The theory here is that lighter vehicles (which are therefore more fuel-efficient) are more likely to result in death or injury during collisions. Although this generalization is overbroad — some heavier vehicles, such as pickup trucks, may be designed in ways that, despite their weight, result in more catastrophic accidents for their passengers — it’s true that smaller cars are likely to come out worse in collisions with heavier vehicles. But isn’t this an argument for creating disincentives, rather than incentives, for buying heavier vehicles? (Whether the disincentives come primarily from price hikes or from regulation makes no difference to me.) I find the prospect of being hit by a Mini Cooper or a Prius less daunting than a collision with a Hummer.
It seems hardly worth repeating that less dependence on foreign oil would make the United States less politically, economically, and militarily vulnerable, and would be better for the environment besides. So fuel efficiency, however we get there, seems to be indisputably a worthy goal — at least for rational people.

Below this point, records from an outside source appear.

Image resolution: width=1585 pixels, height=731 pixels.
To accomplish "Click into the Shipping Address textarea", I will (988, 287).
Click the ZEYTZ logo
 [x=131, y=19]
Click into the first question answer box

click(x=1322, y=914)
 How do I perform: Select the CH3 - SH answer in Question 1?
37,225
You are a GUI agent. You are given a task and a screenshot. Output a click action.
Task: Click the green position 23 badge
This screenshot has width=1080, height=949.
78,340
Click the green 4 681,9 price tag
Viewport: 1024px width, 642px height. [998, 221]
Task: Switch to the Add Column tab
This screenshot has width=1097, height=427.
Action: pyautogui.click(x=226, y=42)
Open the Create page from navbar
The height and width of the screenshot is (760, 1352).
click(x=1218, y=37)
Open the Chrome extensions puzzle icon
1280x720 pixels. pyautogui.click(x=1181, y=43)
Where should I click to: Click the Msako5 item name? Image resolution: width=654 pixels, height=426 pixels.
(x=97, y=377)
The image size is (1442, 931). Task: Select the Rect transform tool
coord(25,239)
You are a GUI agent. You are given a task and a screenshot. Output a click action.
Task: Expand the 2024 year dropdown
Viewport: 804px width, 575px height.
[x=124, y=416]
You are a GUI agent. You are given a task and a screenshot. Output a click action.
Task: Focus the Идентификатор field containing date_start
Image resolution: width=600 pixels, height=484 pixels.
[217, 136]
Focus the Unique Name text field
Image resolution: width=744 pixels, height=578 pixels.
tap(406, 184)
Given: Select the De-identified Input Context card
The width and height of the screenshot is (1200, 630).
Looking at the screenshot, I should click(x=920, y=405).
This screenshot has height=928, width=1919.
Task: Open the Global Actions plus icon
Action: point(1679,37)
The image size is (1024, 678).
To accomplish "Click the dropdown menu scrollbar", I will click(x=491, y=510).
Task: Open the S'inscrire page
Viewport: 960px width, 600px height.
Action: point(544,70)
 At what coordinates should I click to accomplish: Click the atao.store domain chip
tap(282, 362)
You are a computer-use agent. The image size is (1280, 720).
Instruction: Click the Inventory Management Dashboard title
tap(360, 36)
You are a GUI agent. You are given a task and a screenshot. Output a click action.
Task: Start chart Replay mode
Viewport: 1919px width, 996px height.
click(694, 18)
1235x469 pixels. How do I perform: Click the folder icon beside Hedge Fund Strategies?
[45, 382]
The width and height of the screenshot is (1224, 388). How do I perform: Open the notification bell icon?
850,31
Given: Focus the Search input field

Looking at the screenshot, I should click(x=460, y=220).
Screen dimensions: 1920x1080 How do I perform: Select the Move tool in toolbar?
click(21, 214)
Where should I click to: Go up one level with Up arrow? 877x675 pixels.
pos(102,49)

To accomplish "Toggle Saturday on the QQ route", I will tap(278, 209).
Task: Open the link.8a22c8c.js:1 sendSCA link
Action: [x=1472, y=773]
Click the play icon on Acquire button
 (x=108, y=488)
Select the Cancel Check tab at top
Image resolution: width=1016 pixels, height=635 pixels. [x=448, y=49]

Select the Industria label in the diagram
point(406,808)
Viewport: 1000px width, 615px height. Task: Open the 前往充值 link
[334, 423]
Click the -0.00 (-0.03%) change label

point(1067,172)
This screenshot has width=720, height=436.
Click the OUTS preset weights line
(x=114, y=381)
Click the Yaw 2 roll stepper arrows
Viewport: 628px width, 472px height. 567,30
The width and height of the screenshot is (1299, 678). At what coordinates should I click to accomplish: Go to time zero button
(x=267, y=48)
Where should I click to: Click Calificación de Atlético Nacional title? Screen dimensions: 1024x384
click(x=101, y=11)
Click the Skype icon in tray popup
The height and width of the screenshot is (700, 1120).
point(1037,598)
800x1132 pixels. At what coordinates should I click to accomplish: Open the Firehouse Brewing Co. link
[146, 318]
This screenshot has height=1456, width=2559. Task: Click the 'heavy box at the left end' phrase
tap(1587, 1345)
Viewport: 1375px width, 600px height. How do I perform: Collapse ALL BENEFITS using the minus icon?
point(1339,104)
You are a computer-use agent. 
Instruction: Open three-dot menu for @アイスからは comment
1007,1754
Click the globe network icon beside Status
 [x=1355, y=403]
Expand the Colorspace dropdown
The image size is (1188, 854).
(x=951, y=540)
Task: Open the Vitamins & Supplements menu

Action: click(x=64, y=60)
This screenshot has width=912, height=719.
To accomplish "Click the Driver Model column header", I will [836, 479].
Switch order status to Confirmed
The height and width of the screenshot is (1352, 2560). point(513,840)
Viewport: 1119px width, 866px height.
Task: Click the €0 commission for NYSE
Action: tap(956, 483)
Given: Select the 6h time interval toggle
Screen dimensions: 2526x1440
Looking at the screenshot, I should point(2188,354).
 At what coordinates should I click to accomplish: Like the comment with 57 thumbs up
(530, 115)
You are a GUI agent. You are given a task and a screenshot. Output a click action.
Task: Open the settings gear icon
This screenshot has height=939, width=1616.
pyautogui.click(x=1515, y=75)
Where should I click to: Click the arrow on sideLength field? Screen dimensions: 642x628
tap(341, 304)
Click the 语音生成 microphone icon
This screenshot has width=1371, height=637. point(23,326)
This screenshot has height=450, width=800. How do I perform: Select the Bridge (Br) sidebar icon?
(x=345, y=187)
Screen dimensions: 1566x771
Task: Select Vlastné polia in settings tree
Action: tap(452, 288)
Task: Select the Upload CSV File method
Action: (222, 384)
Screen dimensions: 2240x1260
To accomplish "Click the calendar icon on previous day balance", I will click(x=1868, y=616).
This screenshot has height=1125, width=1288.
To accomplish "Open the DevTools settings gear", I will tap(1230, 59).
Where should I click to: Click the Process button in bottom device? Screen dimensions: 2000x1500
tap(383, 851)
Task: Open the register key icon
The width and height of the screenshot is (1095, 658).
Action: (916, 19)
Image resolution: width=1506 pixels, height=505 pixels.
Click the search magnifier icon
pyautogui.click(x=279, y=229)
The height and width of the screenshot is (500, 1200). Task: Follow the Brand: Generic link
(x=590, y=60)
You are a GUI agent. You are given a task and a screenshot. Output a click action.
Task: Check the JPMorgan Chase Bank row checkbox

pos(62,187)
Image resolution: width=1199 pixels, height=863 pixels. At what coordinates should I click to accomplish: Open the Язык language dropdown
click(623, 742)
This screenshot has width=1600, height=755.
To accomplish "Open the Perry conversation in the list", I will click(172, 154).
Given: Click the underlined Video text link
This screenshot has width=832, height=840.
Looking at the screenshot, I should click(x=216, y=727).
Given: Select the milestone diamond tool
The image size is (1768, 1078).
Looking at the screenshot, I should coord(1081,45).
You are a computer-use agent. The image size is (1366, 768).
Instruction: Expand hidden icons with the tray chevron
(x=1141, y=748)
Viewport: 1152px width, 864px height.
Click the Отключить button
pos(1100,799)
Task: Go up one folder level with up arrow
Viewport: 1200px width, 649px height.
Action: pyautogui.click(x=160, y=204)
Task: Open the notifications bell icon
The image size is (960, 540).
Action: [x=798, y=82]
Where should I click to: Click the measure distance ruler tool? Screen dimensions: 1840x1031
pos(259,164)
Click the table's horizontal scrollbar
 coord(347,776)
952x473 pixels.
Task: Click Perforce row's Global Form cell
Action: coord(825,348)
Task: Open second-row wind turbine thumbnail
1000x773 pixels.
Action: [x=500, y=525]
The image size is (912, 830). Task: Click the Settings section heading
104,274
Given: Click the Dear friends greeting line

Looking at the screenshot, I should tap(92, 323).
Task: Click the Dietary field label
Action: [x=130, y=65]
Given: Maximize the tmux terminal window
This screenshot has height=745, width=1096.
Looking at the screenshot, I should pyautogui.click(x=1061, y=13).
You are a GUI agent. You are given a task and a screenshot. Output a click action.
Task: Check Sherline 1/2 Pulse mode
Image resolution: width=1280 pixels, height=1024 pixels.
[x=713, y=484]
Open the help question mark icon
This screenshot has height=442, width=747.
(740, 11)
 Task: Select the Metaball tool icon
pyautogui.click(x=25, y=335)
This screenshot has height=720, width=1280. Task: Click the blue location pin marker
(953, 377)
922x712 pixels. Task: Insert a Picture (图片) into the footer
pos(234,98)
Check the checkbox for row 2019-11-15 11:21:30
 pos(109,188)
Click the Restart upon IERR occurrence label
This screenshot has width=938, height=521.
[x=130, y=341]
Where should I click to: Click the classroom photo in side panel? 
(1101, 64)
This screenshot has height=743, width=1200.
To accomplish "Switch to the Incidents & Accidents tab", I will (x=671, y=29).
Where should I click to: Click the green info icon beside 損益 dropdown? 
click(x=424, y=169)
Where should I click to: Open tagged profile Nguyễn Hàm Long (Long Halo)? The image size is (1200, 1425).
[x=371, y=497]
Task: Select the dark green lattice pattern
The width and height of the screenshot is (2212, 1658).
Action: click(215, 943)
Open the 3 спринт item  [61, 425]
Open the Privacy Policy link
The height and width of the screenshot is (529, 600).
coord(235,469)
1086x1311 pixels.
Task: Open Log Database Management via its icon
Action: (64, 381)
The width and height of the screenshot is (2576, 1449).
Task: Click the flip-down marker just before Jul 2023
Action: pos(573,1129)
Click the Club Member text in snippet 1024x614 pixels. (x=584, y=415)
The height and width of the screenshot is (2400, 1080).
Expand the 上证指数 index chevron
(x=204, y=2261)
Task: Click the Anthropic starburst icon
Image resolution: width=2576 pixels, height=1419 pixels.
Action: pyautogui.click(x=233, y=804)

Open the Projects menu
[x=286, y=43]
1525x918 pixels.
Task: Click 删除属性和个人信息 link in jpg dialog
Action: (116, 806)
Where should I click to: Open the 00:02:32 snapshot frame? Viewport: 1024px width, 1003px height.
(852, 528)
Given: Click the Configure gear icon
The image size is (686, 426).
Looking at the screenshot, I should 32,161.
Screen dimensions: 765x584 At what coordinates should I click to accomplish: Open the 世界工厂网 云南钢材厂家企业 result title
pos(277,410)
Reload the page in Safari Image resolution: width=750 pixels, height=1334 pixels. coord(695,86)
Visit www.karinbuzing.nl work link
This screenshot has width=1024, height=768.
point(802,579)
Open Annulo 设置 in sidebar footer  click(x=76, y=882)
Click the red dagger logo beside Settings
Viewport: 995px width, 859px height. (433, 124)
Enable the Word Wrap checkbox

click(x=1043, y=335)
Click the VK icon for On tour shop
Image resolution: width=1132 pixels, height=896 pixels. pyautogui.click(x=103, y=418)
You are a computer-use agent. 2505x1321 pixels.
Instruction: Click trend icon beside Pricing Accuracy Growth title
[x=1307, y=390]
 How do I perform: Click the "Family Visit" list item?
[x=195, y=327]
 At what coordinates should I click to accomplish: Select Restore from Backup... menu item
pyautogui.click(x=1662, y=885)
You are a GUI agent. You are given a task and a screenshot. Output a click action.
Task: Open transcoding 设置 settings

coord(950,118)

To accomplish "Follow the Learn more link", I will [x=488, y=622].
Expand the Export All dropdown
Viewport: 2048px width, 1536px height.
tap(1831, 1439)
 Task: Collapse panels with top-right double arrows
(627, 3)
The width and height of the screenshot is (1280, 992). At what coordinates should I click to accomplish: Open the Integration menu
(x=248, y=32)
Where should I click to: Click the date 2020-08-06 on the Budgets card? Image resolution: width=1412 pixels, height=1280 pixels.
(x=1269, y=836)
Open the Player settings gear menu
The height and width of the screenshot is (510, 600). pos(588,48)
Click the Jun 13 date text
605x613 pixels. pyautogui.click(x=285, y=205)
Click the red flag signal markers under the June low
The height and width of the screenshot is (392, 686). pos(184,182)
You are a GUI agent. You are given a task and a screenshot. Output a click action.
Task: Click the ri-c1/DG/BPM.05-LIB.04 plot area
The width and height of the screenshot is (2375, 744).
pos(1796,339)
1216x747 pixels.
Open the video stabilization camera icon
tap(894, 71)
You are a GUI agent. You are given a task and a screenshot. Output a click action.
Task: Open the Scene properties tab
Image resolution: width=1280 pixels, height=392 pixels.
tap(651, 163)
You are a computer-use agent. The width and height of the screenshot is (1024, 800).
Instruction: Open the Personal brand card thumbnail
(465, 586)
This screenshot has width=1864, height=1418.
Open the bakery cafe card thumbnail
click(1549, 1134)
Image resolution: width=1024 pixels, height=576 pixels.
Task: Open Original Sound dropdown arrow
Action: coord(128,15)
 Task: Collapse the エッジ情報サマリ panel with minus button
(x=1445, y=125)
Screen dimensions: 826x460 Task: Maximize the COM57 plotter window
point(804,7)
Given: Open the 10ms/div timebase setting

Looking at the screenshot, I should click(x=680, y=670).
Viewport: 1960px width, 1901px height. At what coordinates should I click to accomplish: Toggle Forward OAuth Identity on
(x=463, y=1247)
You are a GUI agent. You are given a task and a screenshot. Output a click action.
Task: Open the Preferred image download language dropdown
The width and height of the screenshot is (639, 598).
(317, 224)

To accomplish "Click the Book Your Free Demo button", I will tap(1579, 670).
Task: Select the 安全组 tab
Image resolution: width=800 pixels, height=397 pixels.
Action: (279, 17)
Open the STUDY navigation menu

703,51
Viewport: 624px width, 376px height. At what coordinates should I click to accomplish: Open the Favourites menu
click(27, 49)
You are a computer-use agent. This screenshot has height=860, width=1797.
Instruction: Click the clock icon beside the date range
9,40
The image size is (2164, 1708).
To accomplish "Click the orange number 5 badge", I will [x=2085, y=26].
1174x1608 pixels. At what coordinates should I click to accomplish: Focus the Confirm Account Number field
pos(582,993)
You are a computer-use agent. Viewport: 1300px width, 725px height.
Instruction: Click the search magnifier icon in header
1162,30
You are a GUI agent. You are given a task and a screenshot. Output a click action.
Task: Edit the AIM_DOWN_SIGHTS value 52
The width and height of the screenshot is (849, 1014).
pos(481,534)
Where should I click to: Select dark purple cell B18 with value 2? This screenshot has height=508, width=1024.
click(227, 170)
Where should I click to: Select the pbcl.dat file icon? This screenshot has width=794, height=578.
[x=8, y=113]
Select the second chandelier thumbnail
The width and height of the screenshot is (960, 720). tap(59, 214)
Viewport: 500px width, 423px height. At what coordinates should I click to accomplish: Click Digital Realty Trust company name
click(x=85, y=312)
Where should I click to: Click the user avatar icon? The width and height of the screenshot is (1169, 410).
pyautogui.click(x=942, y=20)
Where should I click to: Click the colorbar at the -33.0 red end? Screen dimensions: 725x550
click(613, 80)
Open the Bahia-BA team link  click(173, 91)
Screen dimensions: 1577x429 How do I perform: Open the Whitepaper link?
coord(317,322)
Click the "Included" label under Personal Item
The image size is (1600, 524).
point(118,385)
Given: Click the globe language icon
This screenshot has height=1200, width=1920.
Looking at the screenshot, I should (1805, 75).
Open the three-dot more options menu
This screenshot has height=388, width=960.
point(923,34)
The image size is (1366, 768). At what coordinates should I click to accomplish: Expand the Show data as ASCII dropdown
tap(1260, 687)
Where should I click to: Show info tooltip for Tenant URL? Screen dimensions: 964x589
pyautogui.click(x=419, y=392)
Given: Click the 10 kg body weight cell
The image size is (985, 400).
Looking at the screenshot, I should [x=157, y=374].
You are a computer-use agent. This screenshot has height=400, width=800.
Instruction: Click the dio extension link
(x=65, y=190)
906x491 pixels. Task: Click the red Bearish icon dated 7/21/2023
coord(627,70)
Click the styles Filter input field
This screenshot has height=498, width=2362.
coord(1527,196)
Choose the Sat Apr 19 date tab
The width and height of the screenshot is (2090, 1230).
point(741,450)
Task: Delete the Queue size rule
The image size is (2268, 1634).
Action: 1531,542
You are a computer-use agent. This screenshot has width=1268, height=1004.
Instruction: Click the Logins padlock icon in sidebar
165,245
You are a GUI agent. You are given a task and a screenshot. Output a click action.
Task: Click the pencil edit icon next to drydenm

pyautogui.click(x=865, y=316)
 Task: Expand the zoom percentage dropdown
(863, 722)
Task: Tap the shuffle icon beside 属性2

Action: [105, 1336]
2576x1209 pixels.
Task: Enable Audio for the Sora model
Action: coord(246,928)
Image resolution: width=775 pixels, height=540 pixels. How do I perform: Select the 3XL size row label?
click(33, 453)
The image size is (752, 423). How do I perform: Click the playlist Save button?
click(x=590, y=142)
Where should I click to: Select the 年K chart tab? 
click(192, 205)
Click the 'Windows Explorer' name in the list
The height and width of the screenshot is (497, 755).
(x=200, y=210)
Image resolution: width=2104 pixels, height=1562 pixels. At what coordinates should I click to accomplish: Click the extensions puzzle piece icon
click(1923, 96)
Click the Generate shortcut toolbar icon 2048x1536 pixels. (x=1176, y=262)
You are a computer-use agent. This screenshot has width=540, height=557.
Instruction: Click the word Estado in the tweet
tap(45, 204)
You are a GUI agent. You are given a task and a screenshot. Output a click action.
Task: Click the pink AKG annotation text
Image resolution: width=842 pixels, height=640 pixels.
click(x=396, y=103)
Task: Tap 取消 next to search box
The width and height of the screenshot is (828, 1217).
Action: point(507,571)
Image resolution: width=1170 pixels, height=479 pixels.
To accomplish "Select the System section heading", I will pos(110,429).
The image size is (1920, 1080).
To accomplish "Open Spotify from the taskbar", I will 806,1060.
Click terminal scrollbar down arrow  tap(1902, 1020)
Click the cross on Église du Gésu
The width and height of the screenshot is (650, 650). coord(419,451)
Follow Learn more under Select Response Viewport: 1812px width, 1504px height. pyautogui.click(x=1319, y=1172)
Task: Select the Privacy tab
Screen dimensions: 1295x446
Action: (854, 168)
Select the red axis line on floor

One implication of the Journal’s editorial is that we ought to be building heavier, less fuel-efficient cars on the theory that a crash in a heavier car is something you’re likelier to walk away from. In any case, the notion that calling for fuel efficiency is the equivalent of trading blood for oil is the sort of perversity that makes you wonder if the Wall Street Journal’s editorialists live in Bizarro World.